Biliary dysplasia in primary sclerosing cholangitis harbors cytogenetic abnormalities similar to cholangiocarcinoma

SummaryGrading criteria for biliary dysplasia associated with primary sclerosing cholangitis (PSC) have been recently described. Although a dysplasia to cholangiocarcinoma (CCA) sequence is implied, supportive data are lacking. Seventeen liver explants with biliary dysplasia from patients with PSC were selected.
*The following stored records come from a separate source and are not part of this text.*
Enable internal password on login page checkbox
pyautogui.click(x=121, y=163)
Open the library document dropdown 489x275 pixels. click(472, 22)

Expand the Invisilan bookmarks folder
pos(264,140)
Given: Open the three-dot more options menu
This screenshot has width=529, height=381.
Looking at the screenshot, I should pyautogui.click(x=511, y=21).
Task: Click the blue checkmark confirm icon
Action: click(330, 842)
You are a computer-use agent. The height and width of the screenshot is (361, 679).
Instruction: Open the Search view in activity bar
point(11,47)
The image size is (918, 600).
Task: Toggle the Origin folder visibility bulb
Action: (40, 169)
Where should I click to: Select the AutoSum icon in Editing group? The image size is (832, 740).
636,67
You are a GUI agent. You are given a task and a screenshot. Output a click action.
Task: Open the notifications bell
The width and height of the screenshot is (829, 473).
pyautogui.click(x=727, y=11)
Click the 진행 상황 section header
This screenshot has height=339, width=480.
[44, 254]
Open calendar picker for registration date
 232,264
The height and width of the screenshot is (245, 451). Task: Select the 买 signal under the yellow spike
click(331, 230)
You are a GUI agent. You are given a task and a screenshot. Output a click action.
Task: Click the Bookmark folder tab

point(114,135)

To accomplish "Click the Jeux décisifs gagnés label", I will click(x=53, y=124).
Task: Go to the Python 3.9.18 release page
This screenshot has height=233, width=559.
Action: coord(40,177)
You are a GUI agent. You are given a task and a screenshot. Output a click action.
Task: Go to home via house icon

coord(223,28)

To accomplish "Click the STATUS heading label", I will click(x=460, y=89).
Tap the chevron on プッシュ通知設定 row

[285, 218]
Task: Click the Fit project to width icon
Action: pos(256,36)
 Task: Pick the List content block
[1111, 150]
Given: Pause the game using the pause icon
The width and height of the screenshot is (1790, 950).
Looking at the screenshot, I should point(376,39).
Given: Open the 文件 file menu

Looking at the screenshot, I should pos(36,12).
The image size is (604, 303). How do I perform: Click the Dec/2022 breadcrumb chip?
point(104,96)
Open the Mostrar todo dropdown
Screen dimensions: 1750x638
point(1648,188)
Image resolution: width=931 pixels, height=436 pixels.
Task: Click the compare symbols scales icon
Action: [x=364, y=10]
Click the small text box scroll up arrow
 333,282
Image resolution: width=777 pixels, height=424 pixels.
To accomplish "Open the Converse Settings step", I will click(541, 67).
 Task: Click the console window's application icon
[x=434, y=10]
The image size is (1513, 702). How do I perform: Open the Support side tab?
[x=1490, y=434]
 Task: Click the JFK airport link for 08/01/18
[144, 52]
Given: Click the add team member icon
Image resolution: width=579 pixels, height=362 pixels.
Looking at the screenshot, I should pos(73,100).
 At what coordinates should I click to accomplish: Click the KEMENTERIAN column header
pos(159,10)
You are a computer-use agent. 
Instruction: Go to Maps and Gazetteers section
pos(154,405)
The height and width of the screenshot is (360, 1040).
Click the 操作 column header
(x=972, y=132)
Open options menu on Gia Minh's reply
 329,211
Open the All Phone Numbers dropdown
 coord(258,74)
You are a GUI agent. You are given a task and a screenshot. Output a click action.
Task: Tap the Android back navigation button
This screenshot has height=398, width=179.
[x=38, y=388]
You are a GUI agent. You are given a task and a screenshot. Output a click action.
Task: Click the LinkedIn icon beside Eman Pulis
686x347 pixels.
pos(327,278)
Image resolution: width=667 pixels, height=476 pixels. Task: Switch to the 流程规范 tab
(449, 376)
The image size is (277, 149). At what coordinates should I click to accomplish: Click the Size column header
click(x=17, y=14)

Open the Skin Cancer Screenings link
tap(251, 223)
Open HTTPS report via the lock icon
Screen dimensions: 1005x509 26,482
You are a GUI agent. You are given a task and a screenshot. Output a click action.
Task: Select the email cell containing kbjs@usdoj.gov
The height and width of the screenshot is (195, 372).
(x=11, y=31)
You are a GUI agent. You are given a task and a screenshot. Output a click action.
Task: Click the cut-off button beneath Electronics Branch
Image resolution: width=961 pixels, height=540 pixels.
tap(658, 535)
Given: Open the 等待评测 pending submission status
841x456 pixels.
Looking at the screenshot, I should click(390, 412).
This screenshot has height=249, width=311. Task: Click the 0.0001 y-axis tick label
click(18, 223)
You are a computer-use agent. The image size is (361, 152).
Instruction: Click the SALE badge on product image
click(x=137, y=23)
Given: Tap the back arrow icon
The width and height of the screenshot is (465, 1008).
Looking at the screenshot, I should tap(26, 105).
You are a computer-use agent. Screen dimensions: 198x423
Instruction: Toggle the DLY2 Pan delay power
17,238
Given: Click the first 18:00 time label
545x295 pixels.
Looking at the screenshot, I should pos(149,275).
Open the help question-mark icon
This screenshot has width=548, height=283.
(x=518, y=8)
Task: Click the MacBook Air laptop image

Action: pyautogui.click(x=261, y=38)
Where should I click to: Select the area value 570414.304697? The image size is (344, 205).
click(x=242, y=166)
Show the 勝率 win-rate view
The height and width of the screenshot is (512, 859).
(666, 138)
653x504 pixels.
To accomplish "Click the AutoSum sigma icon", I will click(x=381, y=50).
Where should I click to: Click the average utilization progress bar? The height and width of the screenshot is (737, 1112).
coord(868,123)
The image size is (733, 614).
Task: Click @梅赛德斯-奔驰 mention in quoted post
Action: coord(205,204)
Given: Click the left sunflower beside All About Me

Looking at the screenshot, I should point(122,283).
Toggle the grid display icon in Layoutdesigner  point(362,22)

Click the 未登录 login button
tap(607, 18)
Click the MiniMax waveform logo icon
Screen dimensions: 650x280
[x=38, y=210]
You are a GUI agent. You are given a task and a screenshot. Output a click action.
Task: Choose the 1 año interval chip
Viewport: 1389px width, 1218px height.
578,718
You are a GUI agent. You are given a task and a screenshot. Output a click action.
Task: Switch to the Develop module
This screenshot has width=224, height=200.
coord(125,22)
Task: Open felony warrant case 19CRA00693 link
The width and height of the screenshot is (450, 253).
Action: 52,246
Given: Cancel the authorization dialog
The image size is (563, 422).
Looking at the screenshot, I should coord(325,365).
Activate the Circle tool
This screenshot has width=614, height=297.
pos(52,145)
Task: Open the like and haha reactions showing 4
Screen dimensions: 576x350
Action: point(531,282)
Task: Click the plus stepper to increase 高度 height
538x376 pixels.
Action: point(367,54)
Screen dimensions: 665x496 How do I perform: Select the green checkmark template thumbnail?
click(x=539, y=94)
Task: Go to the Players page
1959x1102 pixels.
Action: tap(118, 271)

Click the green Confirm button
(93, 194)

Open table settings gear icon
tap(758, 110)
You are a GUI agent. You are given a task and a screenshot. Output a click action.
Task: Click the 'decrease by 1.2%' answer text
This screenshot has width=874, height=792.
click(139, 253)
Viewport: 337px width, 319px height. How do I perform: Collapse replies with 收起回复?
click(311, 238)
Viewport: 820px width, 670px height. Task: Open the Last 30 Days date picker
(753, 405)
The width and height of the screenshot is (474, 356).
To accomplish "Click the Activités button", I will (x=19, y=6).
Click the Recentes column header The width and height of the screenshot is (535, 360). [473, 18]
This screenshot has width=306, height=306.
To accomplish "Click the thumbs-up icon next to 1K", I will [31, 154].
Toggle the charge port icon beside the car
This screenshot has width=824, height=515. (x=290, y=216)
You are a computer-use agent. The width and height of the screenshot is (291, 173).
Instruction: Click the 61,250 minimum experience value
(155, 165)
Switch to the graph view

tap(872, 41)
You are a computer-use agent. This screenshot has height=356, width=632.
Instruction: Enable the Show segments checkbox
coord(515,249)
Formalin-fixed, paraffin-embedded blocks from each patient were evaluated to identify areas of normal/reactive biliary epithelium, intestinal metaplasia, low-grade dysplasia, high-grade dysplasia, and CCA. Areas of interest were assessed for chromosomal alteration with fluorescence in situ hybridization using probes directed to locus 9p21 and centromeres 3, 7, and 17. The cutoffs for calling probe copy number abnormalities for polysomy, single locus gain, and homozygous 9p21 loss were established by receiver operating characteristic curve analysis. Of 4 areas of intestinal metaplasia, 19 low-grade dysplasias, 19 high-grade dysplasias, and 5 CCAs, 0%, 11%, 58%, and 40% displayed polysomy and 0%, 0%, 16%, and 40% exhibited homozygous 9p21 loss as the most severe abnormality, respectively. Patients with prior or current CCA were more likely to display polysomy in dysplasia than patients without CCA (70% versus 14%; P = .05); however, high-grade dysplasia was proportionally more common in the CCA-associated dysplasia group. Polysomy and homozygous 9p21 loss are detected in biliary dysplasia and CCA. These findings support a dysplasia-carcinoma sequence in PSC patients and suggest that fluorescence in situ hybridization analysis could help refine the grading of biliary dysplasia in these patients.